• [Data to process]:

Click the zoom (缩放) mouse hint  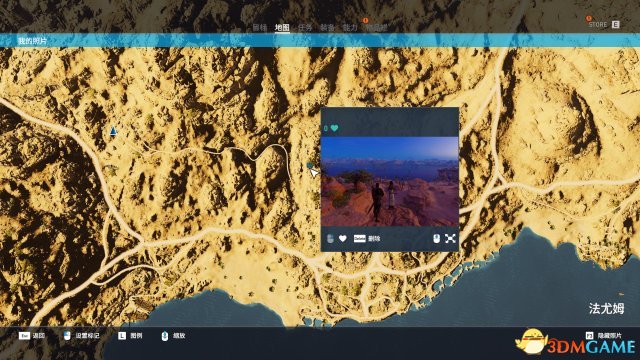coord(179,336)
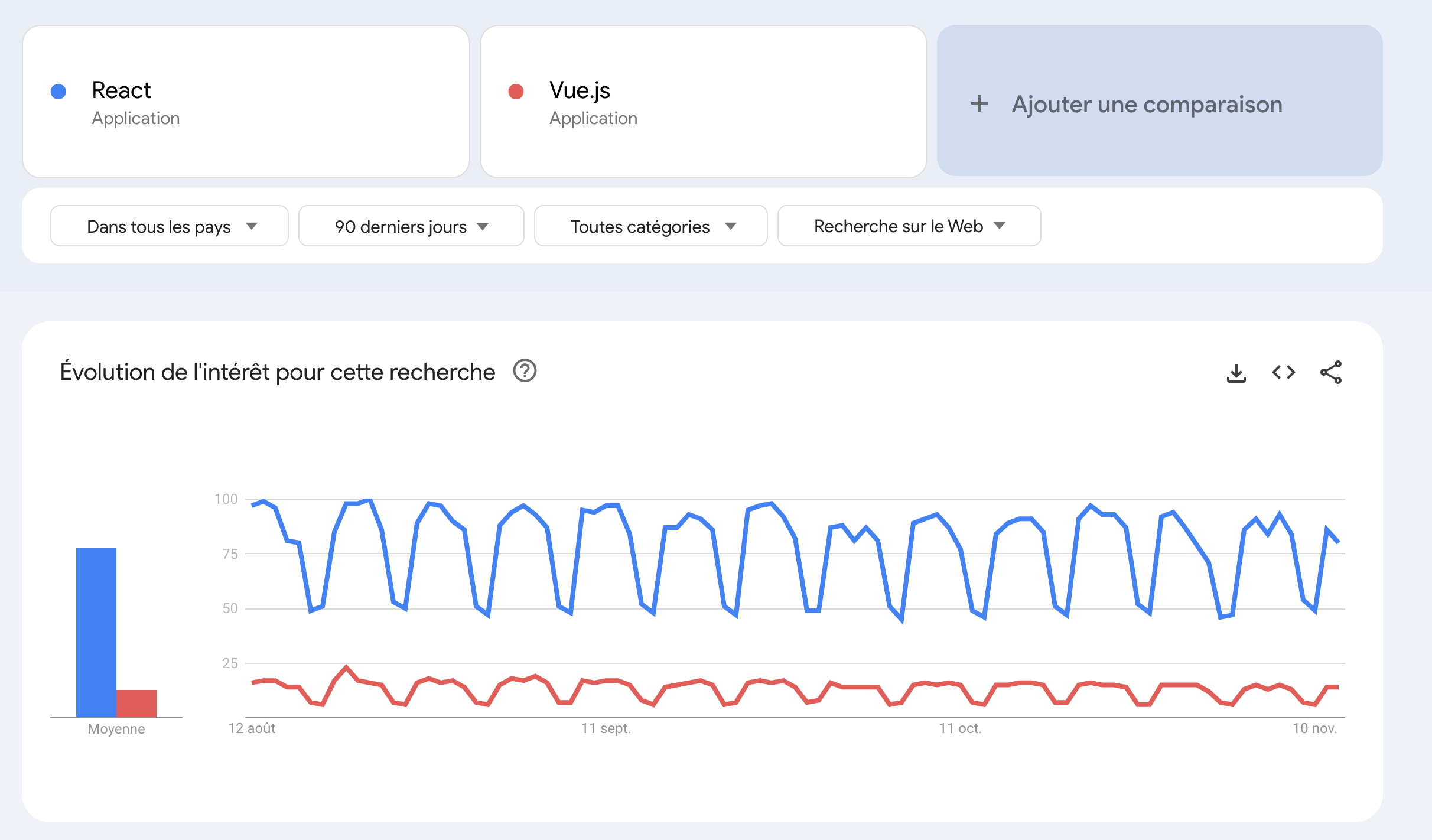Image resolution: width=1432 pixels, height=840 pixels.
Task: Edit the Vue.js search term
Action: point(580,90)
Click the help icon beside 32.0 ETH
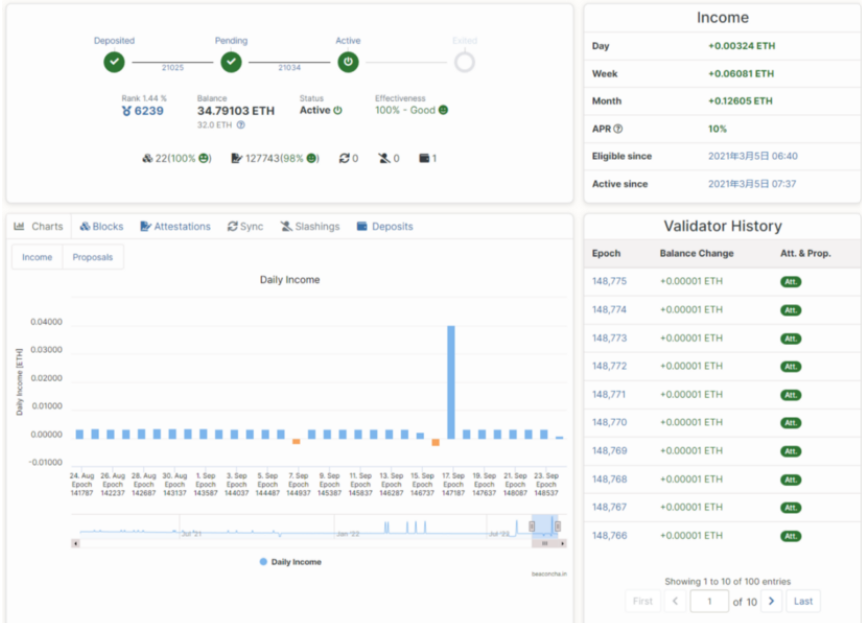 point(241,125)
* * *
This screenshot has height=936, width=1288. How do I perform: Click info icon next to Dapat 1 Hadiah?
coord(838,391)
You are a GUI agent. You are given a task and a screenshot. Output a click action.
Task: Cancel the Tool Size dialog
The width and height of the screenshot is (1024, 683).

• [Assignment]: Everything above from the line with "Task: Cancel the Tool Size dialog" to the line with "The width and", both included, must be repeated exactly, and nothing outside that range.

• [Solution to this exercise]:
Task: Cancel the Tool Size dialog
The width and height of the screenshot is (1024, 683).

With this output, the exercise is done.